[Collected data]
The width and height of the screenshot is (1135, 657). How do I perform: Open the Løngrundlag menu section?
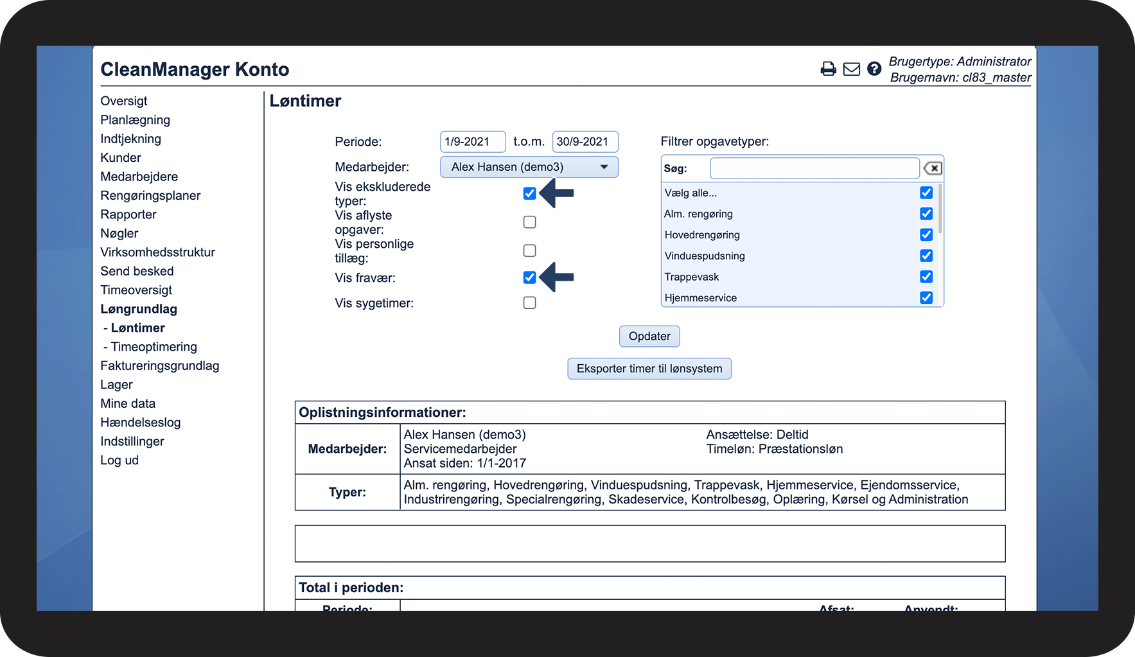(x=139, y=309)
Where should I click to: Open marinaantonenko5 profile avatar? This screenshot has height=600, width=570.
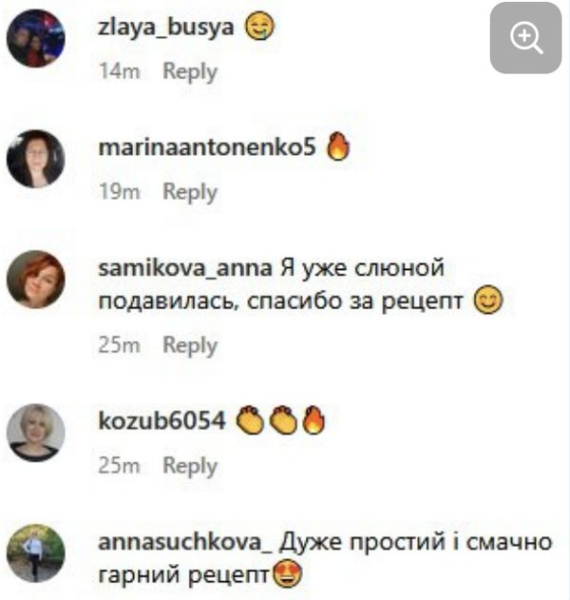36,159
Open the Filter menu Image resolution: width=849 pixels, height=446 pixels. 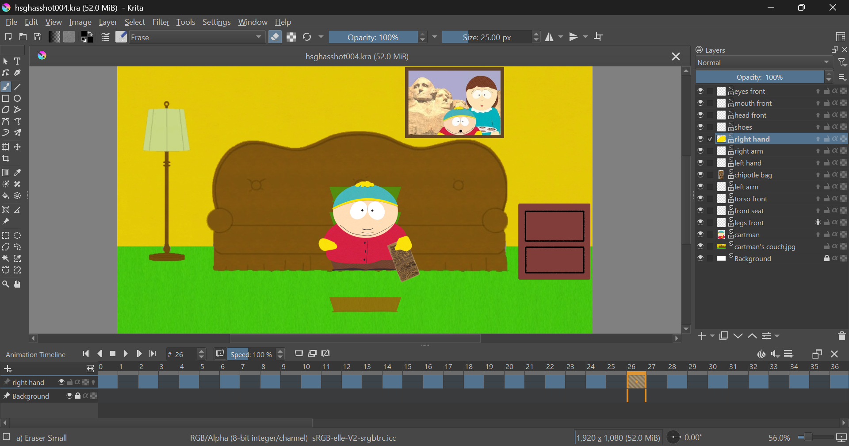click(x=161, y=22)
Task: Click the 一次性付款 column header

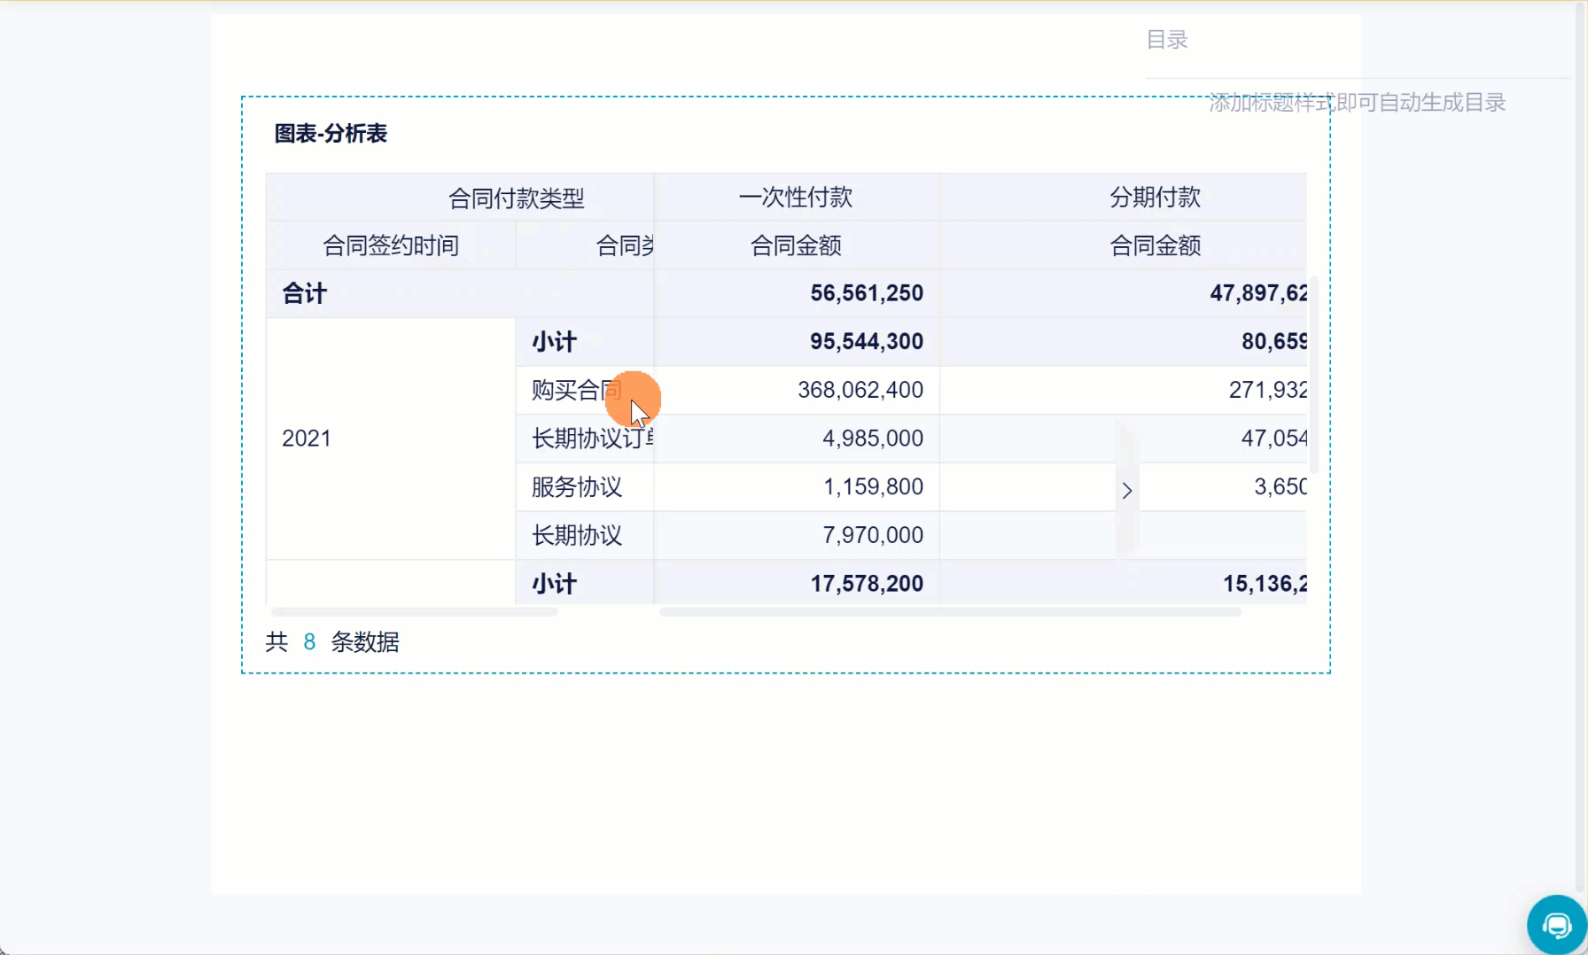Action: pos(796,197)
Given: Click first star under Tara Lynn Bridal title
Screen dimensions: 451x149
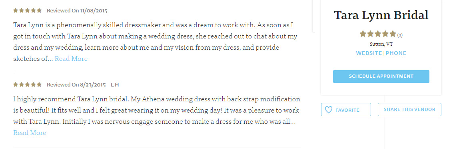Looking at the screenshot, I should (363, 34).
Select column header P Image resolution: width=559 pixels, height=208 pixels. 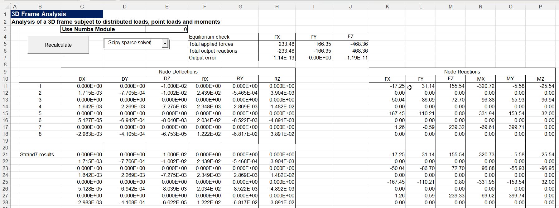540,7
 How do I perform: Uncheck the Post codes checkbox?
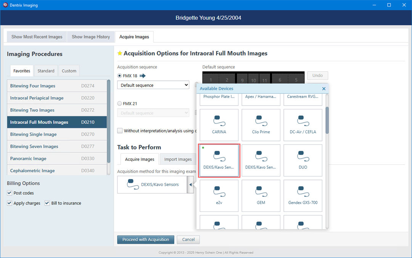click(10, 193)
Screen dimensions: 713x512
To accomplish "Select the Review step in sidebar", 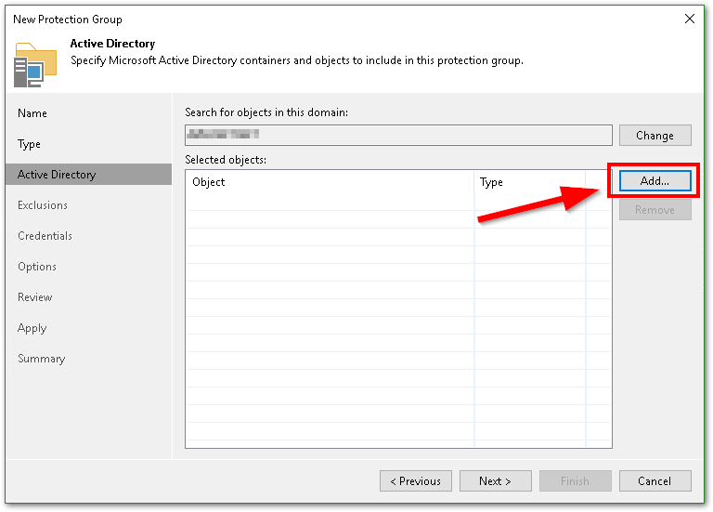I will click(35, 297).
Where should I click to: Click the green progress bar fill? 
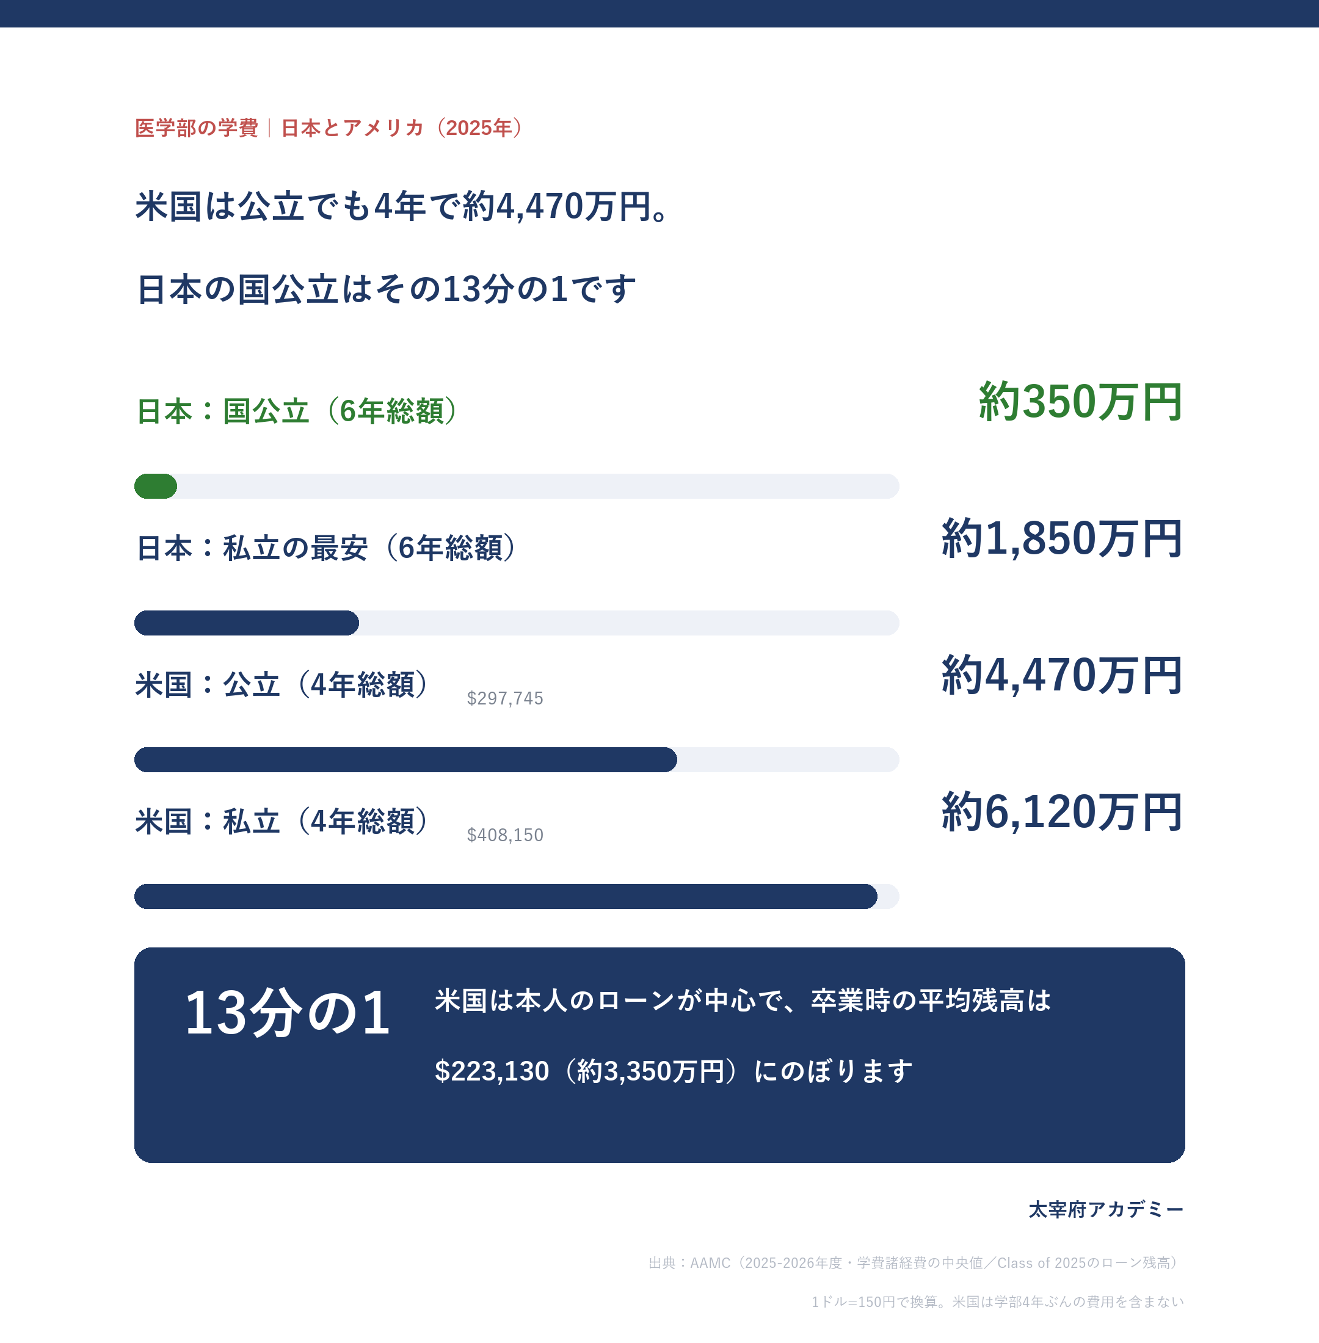click(156, 486)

Assignment ▸
Every line from the one containing "Where should I click to: Click" through the end of the records is to be returned exactly, and those lines alone; pictures are dropped.

Completed exercise ▸
Where should I click to: Click the green progress bar fill? 
click(156, 486)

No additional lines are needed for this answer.